Can you pull out each line of the data below that includes the word "Image"?

Data to examine —
= = = =

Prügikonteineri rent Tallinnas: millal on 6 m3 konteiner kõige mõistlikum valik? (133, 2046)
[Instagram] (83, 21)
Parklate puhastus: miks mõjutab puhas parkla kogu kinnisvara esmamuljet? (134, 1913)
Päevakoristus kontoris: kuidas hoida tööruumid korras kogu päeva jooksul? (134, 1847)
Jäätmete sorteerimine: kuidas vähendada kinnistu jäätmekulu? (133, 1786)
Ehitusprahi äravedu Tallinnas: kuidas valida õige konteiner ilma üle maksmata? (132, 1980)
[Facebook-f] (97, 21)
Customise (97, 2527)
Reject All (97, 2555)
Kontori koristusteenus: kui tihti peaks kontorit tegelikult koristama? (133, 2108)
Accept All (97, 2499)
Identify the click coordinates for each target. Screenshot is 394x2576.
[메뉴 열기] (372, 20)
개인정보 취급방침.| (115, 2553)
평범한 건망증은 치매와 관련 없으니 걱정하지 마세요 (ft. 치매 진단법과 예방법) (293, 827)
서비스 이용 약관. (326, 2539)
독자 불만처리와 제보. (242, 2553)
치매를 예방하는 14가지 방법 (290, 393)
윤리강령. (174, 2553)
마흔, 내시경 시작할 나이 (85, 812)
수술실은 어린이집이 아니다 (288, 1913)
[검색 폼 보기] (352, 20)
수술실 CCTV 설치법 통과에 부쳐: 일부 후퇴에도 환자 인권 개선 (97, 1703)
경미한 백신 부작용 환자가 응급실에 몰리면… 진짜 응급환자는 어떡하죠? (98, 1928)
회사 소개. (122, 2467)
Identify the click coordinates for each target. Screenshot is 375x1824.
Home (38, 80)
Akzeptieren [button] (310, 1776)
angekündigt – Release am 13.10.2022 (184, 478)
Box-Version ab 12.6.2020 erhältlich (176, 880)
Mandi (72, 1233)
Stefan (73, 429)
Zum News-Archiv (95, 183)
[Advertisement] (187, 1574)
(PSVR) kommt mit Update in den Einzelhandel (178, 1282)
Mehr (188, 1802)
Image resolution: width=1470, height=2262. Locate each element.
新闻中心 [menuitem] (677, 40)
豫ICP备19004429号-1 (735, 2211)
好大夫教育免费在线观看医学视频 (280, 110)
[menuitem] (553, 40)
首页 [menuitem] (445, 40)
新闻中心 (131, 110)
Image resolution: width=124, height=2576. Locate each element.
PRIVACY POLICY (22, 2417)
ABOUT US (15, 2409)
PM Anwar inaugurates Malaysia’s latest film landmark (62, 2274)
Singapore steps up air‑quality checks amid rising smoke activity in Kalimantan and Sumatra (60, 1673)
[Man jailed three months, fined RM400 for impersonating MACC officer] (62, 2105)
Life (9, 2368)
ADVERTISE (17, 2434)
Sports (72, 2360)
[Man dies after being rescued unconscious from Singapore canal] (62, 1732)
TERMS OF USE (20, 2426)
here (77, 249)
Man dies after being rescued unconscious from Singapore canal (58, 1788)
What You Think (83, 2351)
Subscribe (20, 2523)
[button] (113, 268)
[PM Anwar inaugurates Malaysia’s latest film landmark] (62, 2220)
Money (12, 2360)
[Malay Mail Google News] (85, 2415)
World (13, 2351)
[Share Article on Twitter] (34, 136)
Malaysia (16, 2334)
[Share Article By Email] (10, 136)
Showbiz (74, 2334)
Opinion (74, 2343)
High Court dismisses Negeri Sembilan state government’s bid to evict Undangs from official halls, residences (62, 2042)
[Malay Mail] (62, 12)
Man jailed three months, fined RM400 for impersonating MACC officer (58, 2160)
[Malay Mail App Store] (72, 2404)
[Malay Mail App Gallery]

= = = =

Task response —
Image resolution: width=1470, height=2262. Locate each element.
Image resolution: width=124, height=2576. Locate each element.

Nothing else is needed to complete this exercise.